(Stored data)
Content starts

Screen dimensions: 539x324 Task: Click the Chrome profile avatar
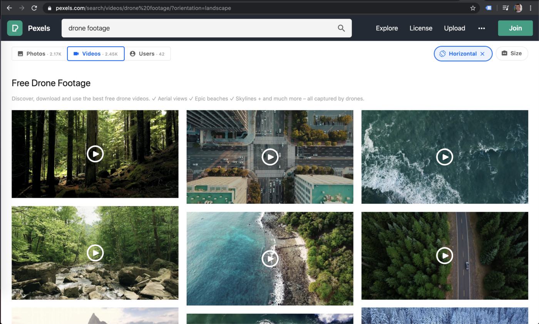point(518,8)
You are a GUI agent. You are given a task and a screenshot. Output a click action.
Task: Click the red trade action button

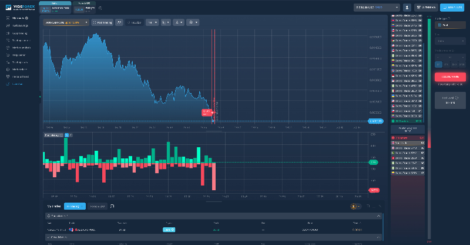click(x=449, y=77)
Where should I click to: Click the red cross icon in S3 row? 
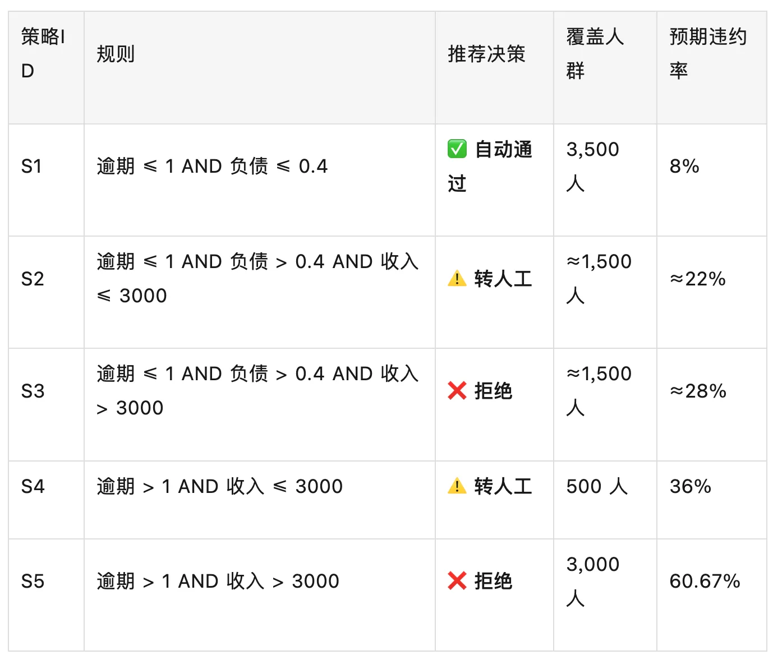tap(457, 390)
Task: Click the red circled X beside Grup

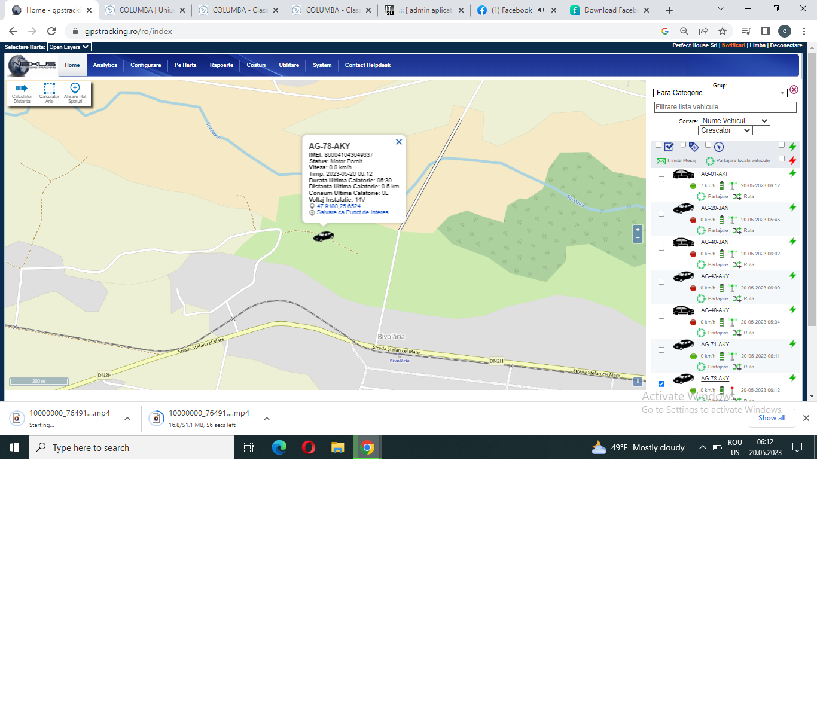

Content ends

What you should do – Exactly as written, give every entry again, but not the pictures.

Written solution –
Screen dimensions: 539x324 Task: Click the Chrome profile avatar
point(518,8)
You are a GUI agent. You are given a task and a screenshot. Output a click action.
Task: Click the red trade action button

click(x=449, y=77)
Where should I click to: Click the red cross icon in S3 row? 
tap(457, 390)
Task: Click the red circled X beside Grup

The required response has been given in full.